*Что сделать:*
(a) Переведите на английский предложение из отрывка о новейшей прозе: «Вывод, быть может, не до конца доказуем, но прост».
(b) Чему, согласно отрывку о новейшей прозе, спокойно доверяется Шишкин?

++++ Отрывок документа

Слог Королева в целом тягостно манерен, что по-ученому можно назвать «маньеризмом»: «… вечер в алом платье заката бродит среди красно-снежных стволов. Сквозь светлый мрак проступают живописные очертания куртин, сияющий глаз соловья. Ветерок морщит поверхность парчовой воды, гонит по небу позолоченную метель (облака)»;[310] «Ее лицо сейчас – цветущий куст дикой розы, внутри которого тайно зажжена ночная свеча», – или «эвфуизмом»: «желтый язык горчицы, отвисший, как блевотина, смыслом». Он с тем же однообразным упорством, с каким Толстая прибегает к своим «али» и «наемшись», нажимает на «поэтически» звучащую номенклатуру: «щекотка вьюнка, аромат розмарина, дух мяты с душицей», «журчание славки, речитатив теньковки, стаккато малиновки» – с лексической яркой окраской от собственных этих имен, как сказал лирик (ну, не от собственных, так нарицающих с должной вычурой). Такое письмо, в сущности, механистично.
Юзефович перемежает безупречные «монгольские» эпизоды с собственно детективной фабулой, и не было б в том греха, когда бы не груды балласта, не игриво-пошлые сценки между сыщиком Иваном Дмитриевичем и его благоверной, занимающие необъяснимо много места и сигнализирующие о том, что письмо автора способно взлетать только в границах специфически освоенного им материала, а в остальном не смущается своей третьеразрядностью.
Шишкин спокойно доверяется компьютеру, позволяющему составлять центоны, инсталляции на много страниц без абзацев. Но не чурается и словесных игр, невместимых в его имидж стилиста: даму, больную раком, у него насилуют, ставя раком («Мужайся и ты, читатель!» – как упреждает в подобных случаях Анатолий Королев). Впрочем, это уже по ведомству не слога, а этики…
Вывод, быть может, не до конца доказуем, но прост. Перед нами образцы письма, прибегающего к не очень сложным, достаточно автоматизированным (и не всегда самостоятельно найденным) приемам, но вполне успешно симулирующего мастерство и даже совершенство. Талантливые перья, ушедшие от устарело-строгих художественных обязательств в сторону блистательного кича.
Метод. Но пора все эти разномастные произведения новейшей прозы потихоньку подводить под общий содержательный знаменатель.

++++++++
++++ Перечень записей

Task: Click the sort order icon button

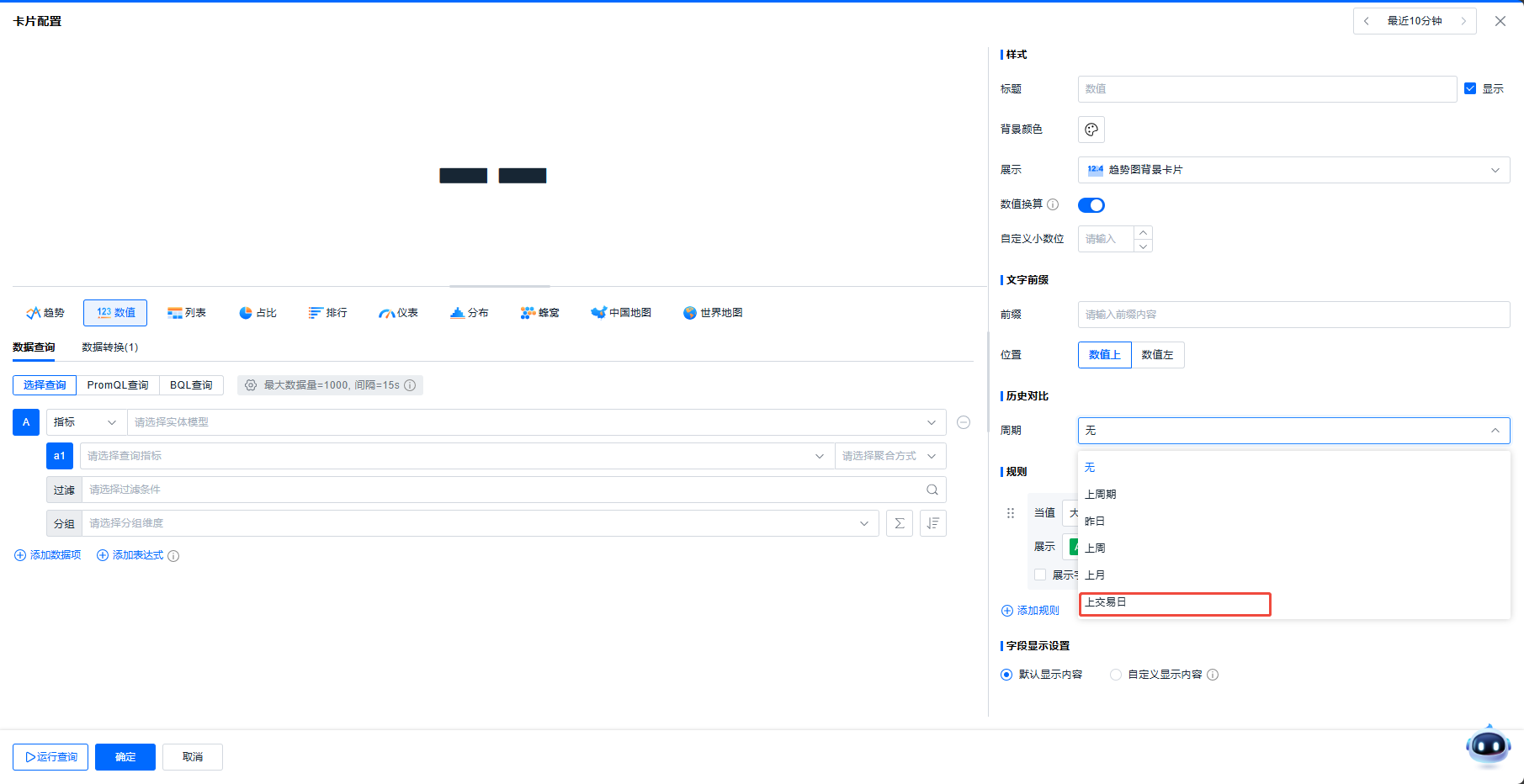Action: (x=932, y=523)
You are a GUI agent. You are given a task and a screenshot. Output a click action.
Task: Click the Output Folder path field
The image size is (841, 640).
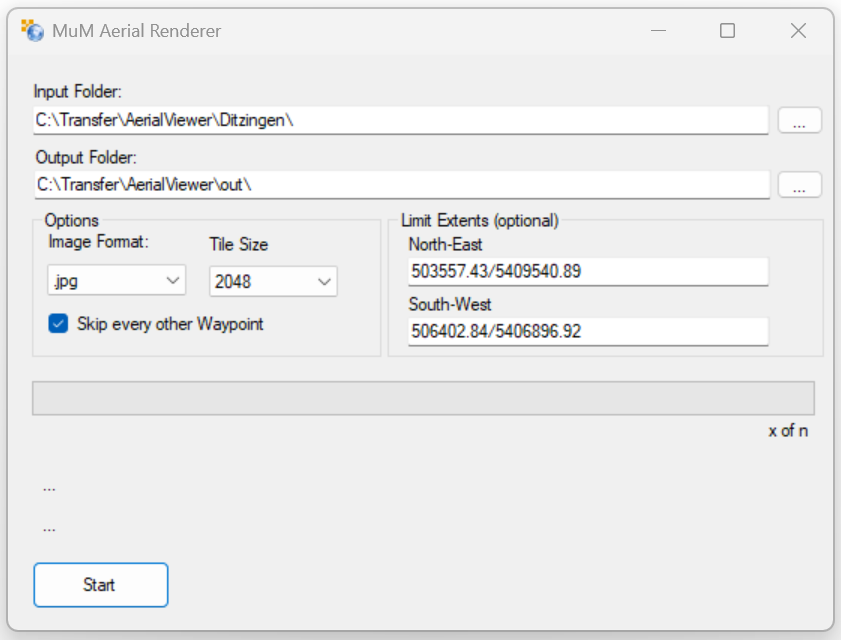[400, 184]
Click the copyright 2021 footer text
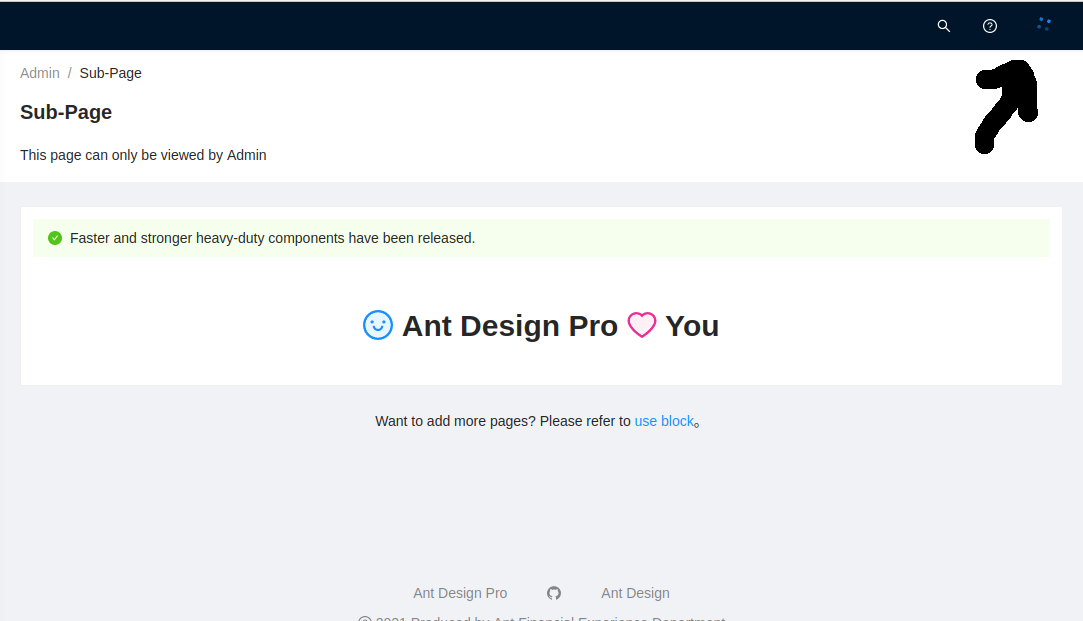Screen dimensions: 1083x621 540,617
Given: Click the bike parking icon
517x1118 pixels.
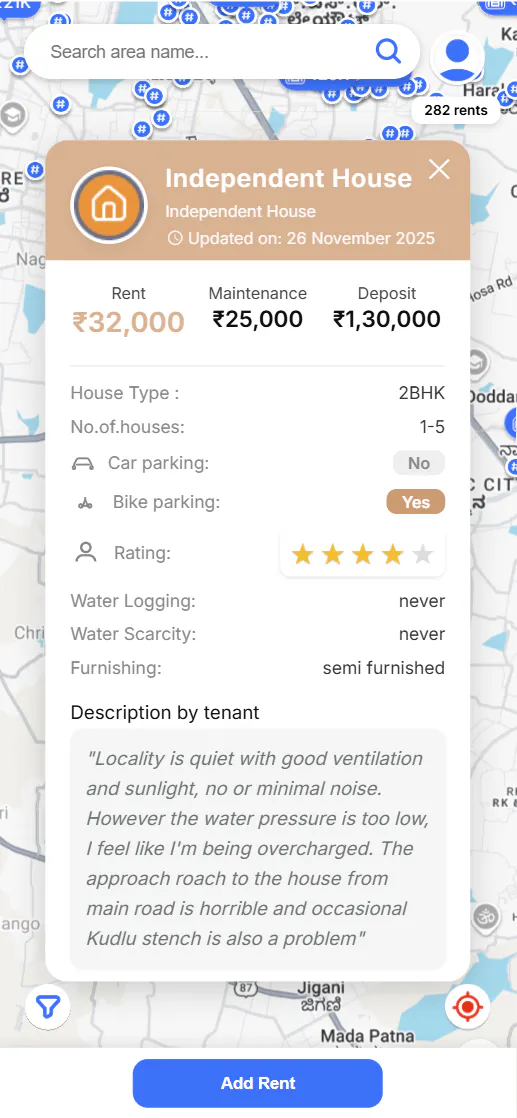Looking at the screenshot, I should tap(86, 503).
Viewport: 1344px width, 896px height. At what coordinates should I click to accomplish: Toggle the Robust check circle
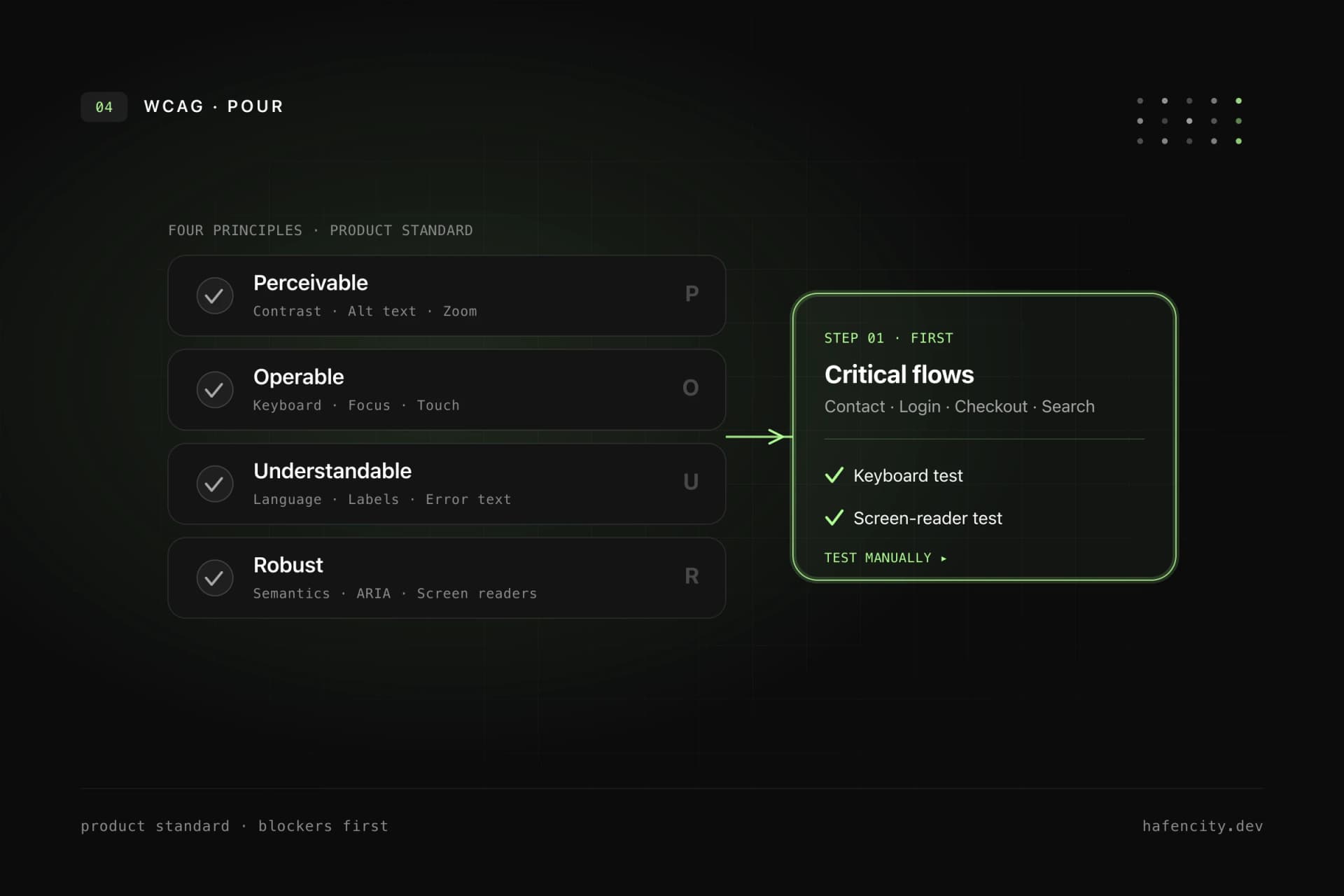pos(215,578)
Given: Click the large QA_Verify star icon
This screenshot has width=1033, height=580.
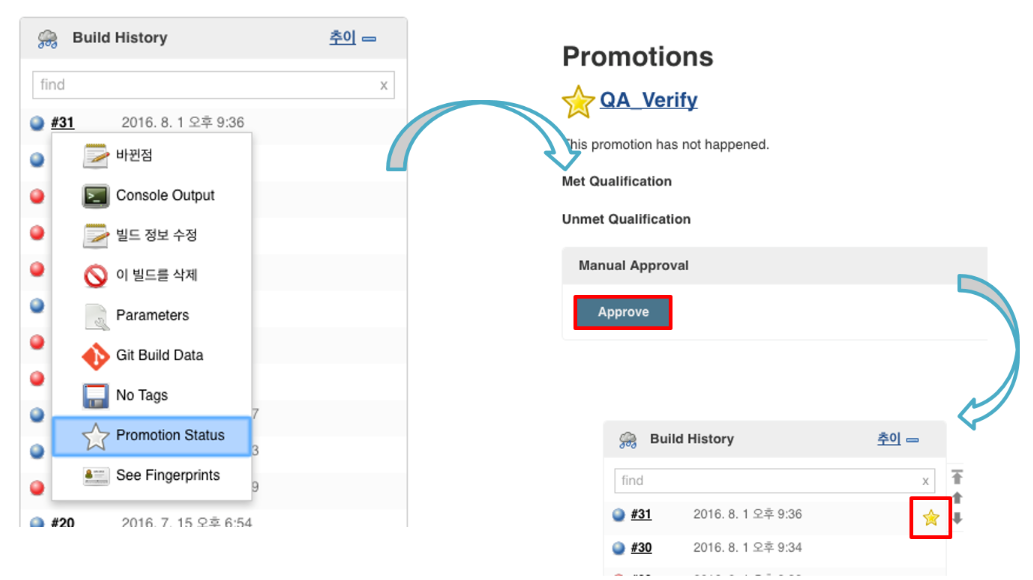Looking at the screenshot, I should click(x=578, y=102).
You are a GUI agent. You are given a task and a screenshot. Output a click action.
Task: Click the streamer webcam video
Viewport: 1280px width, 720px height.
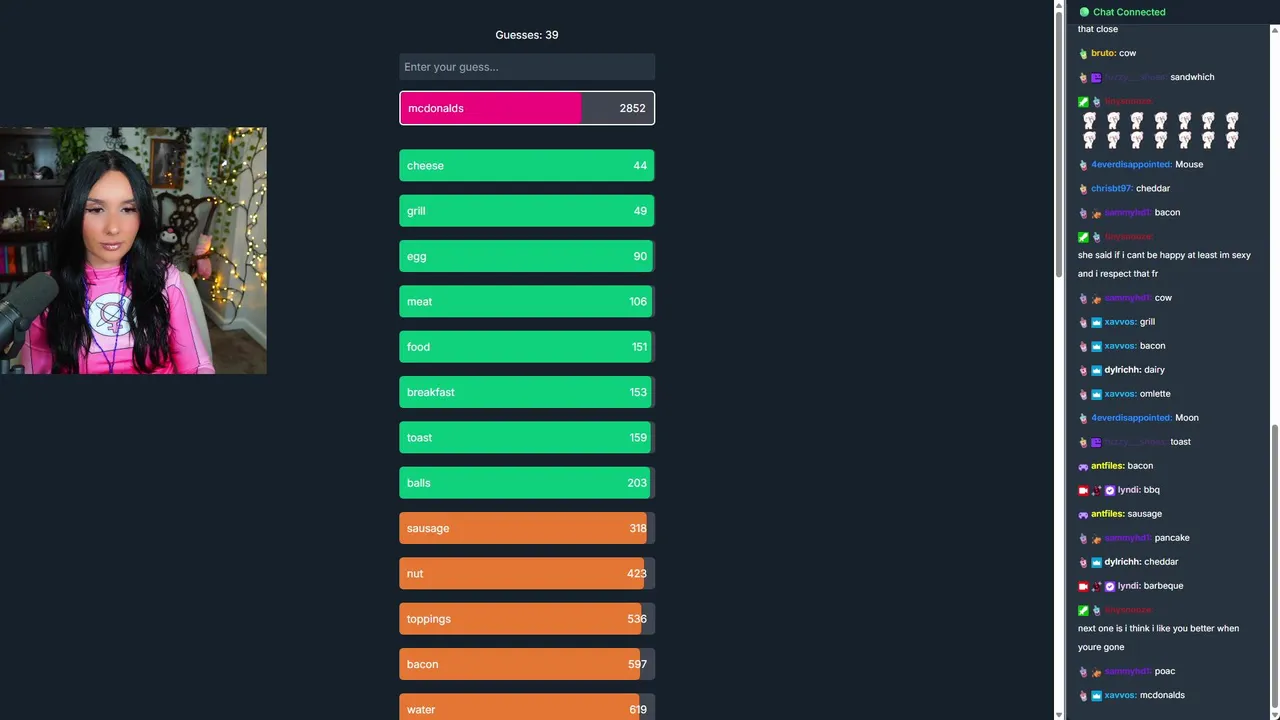point(133,250)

++++++++

*Письменные ответы:*
(a) The conclusion may not be fully provable, but it is simple.

(b) Компьютеру, позволяющему составлять центоны.